Page 1 of 2 12 LastLast
Results 1 to 10 of 11

Thread: C hash of array, hash of hash, etc.

  1. #1
    Join Date
    Jan 2009
    Location
    Pennsylvania
    Beans
    113
    Distro
    Ubuntu 14.10 Utopic Unicorn

    Question C hash of array, hash of hash, etc.

    Hello,

    in perl I frequently store data in hashes of arrays, e.g. $data{beta2}[1701]. This allows me to do a lot with the data in very few lines of code.

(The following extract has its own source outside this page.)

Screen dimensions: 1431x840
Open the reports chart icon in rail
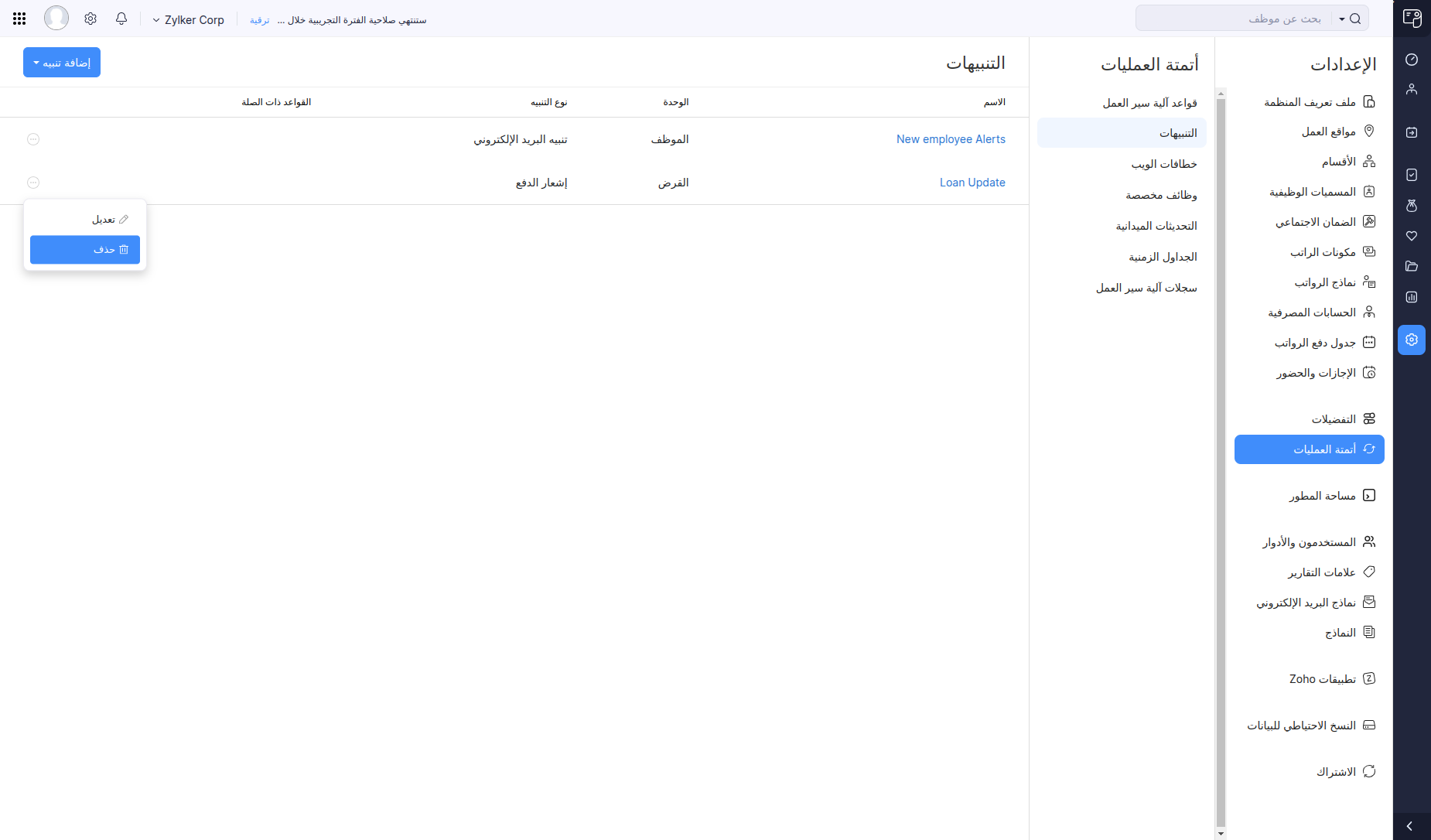pyautogui.click(x=1412, y=297)
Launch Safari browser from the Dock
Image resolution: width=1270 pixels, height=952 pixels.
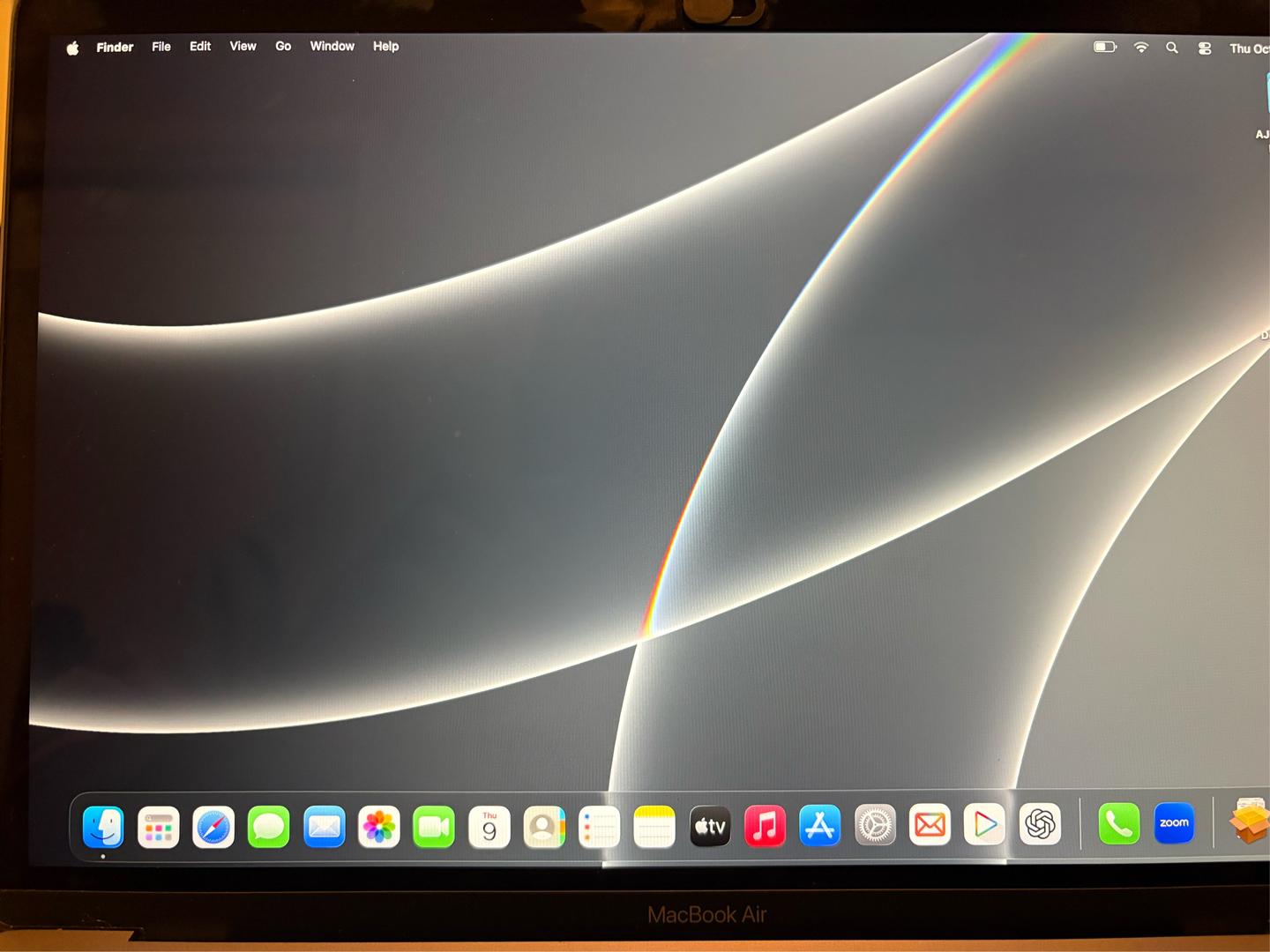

    However, I am very curious about how to do this in C. For example, if I have

    Code:
    my %data;
    my @torsions = qw(alpha2 alpha3 alpha4 beta2 beta3 beta4 gamma1 gamma2 gamma3 gamma4 epsilon1 epsilon2 epsilon3 zeta1 zeta2 zeta3 chi1 chi2 chi3 chi4);
    foreach my $tor (@torsions) {
       open(FH,"<$tor") or die "cannot read $tor: $!";
       while (<FH>) {
          if (/\d+\.\d+\s+(\d+)\.(\d+)/) {
             push(@{ data{$tor}, "$1.$2");
          }
       }
       close FH;
    }
    The current version I have of this in C is about 200 lines long, tedious to write and work with the data, and is very difficult to read. How could I write this code in C?

    Thanks so much!

  2. #2
    Join Date
    Jul 2007
    Location
    Poland
    Beans
    4,499
    Distro
    Ubuntu 14.04 Trusty Tahr

    Re: C hash of array, hash of hash, etc.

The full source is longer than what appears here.